Methodists Want Tougher Divorce, No Gambling, No Baseball, Golf or Similar Games on Sabbath, Nov. 19, 1922

Better Divorce Law Is Demanded by Methodists. . . Wide Open Sunday Also Attacked in Conference Report. . . Gambling Is Condemned. . . Churchmen Opposed to Baseball, Golf and Other Sports on the Sabbath Day

Raleigh, Nov. 18—The wide-open Sunday, the laxity of divorce laws and the “flagrant violation and indifference of officers to the state law prohibiting the sale or giving of cigarettes to minors,” were attacked in a report of the board of temperance and social service of the North Carolina Methodist conference, adopted by the conference today. The adoption of the report put the conference on record for a national divorce law.

“The wide-open Sunday advocates must be defeated or soon our Sabbath as a day of worship, meditation and prayer will be gone,” the report states. “We oppose the playing of baseball, golf and like games on Sunday. We fear automobiles used on Sunday is often an agency for evil rather than a means of service.

“The levity with which the state law and the courts treat the matter of divorce is to be deplored,” the conference report stated. “It is so easy under the state law for a man or a woman to secure a divorce that some people have gotten that in all instances but one it is wrong, sinful and adulterous. We urge our lawmakers to consider this growing evil. The committee believes that divorce laws should be national rather than state laws in order that the same law may obtain all states.”

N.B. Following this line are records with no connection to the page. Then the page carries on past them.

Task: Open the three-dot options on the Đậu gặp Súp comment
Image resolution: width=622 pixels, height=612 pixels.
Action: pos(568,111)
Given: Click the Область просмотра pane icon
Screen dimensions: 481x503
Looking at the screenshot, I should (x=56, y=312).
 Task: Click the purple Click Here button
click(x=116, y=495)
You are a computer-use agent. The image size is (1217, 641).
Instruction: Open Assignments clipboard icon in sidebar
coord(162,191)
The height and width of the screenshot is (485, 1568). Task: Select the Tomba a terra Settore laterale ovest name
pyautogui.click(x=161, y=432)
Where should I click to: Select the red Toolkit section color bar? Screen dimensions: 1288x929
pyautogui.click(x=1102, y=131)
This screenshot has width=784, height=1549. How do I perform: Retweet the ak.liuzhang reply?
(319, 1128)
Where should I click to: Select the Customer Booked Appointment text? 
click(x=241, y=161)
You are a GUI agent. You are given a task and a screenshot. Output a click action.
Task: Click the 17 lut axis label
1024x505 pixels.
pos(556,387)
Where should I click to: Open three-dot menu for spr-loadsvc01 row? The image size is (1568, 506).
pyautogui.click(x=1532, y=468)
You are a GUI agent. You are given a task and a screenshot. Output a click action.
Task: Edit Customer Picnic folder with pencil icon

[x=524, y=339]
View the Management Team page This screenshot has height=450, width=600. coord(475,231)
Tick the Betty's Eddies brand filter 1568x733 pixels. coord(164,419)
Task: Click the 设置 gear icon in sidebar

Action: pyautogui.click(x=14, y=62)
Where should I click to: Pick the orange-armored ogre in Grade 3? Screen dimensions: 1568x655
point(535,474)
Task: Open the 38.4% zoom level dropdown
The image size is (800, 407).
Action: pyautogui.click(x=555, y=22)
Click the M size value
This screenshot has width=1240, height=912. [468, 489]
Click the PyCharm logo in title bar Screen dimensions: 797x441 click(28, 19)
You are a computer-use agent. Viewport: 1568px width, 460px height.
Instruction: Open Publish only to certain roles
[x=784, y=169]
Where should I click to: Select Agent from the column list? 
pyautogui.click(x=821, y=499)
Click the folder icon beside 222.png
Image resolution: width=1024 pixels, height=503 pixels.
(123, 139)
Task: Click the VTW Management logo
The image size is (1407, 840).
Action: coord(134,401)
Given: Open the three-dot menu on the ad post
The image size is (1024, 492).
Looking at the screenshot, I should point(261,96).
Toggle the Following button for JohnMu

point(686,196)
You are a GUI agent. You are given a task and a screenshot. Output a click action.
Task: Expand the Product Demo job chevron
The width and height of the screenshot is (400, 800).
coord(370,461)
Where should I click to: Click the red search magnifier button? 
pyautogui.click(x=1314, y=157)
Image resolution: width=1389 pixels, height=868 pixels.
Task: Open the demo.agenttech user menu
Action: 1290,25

Issuing a warning against gambling, the report continues:

“The buying or selling of contracts in cotton, corn, wheat, bacon, sugar and such like is another and very insidious form.”

Announcement that the conference will come to an end Monday at noon, when appointments for the new year are read, was made.

Two gifts to the Trinity college alumni revolving fund were made public. S.C. Vann of Franklinton and R.H. Wright of Durham, each contributing $10,000. The conference board of education increased its annual allotment to the college from $5,000 to $10,000, which will equal the amount allowed the institution by the western conference.

The gifts of Vann and Wright and the board’s action followed the Trinity alumni banquet held last night.

Submission of further reports and routine business occupied the sessions.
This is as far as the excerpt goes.